Liz Truss unveiled her long-awaited plan to address soaring energy prices this morning. It includes capping average household bills at £2,500 a year until 2024 – a policy that could cost up to £170bn – and scrapping the ban on fracking for shale gas. The announcement came as the pound fell to its weakest level against the dollar since 1985. Oxford researchers have unveiled a malaria vaccine with what they call “world-changing” potential. The cheap-to-produce jab offers 80% protection against the deadly disease; more than 100 million doses will be manufactured and distributed next year. Jesus played cricket, says the Daily Star. A recently rediscovered ancient gospel features the Son of God taking part in some sort of bat and ball game – and running out onto the sea when He’s fielding. “Howzat for a story?”

Film

The Venice premier of Don’t Worry Darling was the “most cinematic event of the year”, says Fran Hoepfner in Gawker. Amid her rumoured bust-up with director Olivia Wilde, lead actress Florence Pugh sacked off the film’s press conference to wander around Venice with her granny. Meanwhile, lead actor Harry Styles, who just happens to be dating Wilde, “could not for the life of him string together a coherent sentence” in press appearances. “What I like about acting,” mused the pop star-turned-thespian, as co-star Chris Pine sat beside him looking spectacularly unimpressed, “is I feel like I have no idea what I am doing.” The whole thing came to a “baffling, bombastic and hilarious” conclusion at the screening, when Styles appeared to spit on Pine’s lap (above). “Kudos one and all.”

Tomorrow’s world

If astronauts ever get to Mars, says Smithsonian Magazine, they’re going to need something to breathe. Sending up bottled oxygen from Earth would be expensive and lengthy. So Nasa boffins have invented a “lunchbox-sized instrument” that turns carbon dioxide from the Martian atmosphere into breathable O2. And it works: a prototype on the Perseverance rover has successfully produced oxygen in seven separate tests. Churning out enough of it to keep a human alive will require scaling things up “several hundred times”, but just proving the tech works is a giant stepping stone to expanding human life through the solar system.

Noted

Hong Kongers have come up with a novel solution to the problem of pedestrians walking out on to busy roads because they’re glued to their phones: LED lights that bathe crossing points in a red glow when it’s not safe to walk. Hong Kong is not the first city to address the scourge of “smombies” (smartphone-obsessed zombies), says Bloomberg. The German cities of Cologne and Augsburg have rows of LED lights on the ground at tram crossings, and the Hawaiian city of Honolulu has banned texting at pedestrian crossings altogether.

Zeitgeist

For the past few years, a Brazilian photographer known simply as Jeff has been documenting hairstyles in the barbershops of São Paulo, capturing the “fades and patterned shaves” of the young men who pass through. “Going to the barbershop here is sometimes compared to going to a therapy session,” Jeff tells Dazed. “I don’t want to diminish the importance of a psychologist, but self-esteem is very important here and having the right hair style and shave contributes a lot.”

--- PROVIDED DATA ---
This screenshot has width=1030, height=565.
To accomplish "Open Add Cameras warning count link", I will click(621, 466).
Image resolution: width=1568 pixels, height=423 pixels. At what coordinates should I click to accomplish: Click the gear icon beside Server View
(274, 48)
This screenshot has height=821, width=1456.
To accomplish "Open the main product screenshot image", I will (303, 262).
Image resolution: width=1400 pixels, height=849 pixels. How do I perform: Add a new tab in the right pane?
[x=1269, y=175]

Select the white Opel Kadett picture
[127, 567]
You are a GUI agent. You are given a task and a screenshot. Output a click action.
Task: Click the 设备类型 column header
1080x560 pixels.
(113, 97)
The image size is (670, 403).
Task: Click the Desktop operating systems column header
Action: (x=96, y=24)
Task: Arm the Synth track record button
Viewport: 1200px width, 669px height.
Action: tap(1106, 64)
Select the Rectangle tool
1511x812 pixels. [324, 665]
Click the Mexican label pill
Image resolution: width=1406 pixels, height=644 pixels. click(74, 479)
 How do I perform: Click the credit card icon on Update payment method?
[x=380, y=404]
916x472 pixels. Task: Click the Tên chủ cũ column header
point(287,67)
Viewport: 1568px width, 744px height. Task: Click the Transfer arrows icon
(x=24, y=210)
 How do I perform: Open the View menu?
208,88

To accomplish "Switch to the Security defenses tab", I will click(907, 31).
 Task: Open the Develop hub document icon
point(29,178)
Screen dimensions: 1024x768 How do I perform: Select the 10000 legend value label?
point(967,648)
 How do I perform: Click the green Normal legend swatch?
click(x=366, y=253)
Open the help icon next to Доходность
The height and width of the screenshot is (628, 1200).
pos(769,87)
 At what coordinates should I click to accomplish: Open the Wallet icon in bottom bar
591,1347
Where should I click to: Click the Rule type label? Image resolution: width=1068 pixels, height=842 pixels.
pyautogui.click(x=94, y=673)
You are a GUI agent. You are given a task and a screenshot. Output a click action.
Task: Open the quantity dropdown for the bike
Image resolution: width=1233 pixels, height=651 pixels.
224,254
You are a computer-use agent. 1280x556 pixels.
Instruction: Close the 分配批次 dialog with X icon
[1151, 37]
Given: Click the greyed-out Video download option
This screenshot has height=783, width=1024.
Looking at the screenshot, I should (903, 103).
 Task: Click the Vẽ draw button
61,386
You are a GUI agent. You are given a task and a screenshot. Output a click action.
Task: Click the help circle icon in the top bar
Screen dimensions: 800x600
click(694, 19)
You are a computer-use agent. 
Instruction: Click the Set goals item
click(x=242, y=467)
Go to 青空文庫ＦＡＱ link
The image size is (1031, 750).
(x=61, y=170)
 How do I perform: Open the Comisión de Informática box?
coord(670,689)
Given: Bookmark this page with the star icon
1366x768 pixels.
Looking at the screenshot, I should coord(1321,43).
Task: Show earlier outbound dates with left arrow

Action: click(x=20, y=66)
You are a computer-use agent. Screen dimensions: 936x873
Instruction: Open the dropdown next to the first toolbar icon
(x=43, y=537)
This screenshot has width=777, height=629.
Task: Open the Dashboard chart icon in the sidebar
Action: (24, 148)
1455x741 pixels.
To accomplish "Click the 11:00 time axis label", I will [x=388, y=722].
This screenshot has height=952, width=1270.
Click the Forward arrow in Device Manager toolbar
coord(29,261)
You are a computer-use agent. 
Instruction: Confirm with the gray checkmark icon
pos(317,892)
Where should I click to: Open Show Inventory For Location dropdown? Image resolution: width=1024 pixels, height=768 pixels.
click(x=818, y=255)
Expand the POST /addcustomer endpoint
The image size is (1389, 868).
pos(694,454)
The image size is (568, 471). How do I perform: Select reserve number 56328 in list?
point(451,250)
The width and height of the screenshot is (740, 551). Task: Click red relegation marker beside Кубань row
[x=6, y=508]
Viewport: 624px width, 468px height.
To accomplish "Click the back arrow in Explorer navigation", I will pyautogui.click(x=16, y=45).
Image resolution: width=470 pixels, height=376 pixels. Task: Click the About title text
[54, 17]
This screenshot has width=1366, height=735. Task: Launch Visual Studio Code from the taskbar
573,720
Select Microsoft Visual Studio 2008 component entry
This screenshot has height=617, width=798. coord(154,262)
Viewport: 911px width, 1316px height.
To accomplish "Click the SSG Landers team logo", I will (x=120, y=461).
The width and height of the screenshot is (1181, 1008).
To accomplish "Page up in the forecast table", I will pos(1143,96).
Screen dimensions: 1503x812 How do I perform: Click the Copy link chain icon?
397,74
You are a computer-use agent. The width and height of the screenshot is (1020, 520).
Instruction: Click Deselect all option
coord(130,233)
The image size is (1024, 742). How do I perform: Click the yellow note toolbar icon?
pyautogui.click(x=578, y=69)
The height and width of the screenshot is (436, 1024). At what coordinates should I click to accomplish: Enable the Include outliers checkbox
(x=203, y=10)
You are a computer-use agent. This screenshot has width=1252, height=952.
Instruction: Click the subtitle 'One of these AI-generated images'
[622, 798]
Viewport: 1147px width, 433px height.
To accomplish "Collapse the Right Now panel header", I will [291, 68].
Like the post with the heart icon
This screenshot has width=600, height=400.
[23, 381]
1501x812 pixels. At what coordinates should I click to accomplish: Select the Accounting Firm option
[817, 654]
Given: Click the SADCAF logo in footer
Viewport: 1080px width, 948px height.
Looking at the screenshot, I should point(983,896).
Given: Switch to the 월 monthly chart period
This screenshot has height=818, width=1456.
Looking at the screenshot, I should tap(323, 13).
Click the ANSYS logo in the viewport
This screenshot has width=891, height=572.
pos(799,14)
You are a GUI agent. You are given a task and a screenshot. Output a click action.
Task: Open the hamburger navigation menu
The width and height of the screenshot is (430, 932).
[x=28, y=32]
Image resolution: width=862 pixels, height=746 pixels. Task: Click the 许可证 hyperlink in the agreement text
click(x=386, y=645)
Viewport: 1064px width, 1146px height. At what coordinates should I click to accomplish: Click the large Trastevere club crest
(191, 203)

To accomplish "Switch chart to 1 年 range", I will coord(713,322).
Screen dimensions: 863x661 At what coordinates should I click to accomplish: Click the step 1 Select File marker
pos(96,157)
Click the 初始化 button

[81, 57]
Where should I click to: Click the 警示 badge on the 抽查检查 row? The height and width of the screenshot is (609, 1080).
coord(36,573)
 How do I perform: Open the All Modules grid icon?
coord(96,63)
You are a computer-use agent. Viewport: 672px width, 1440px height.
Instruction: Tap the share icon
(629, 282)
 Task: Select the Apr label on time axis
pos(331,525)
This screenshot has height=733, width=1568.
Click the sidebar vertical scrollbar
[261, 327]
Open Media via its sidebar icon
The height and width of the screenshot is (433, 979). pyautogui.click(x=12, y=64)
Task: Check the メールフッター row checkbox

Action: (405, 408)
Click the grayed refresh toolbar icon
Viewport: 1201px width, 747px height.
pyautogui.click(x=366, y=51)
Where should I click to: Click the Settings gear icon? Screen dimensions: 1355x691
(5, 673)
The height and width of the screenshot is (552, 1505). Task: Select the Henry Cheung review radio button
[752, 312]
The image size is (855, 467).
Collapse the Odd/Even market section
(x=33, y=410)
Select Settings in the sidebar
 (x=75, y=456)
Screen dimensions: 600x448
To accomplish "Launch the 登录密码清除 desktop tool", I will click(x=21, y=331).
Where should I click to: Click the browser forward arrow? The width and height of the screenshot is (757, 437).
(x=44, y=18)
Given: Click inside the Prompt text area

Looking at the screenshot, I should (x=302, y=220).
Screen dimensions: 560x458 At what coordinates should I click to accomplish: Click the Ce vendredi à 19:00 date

--- ACTION ITEM ---
List every publication that the news roundup above names as a source.

--- EXERCISE RESULT ---
Daily Star, Gawker, Smithsonian Magazine, Bloomberg, Dazed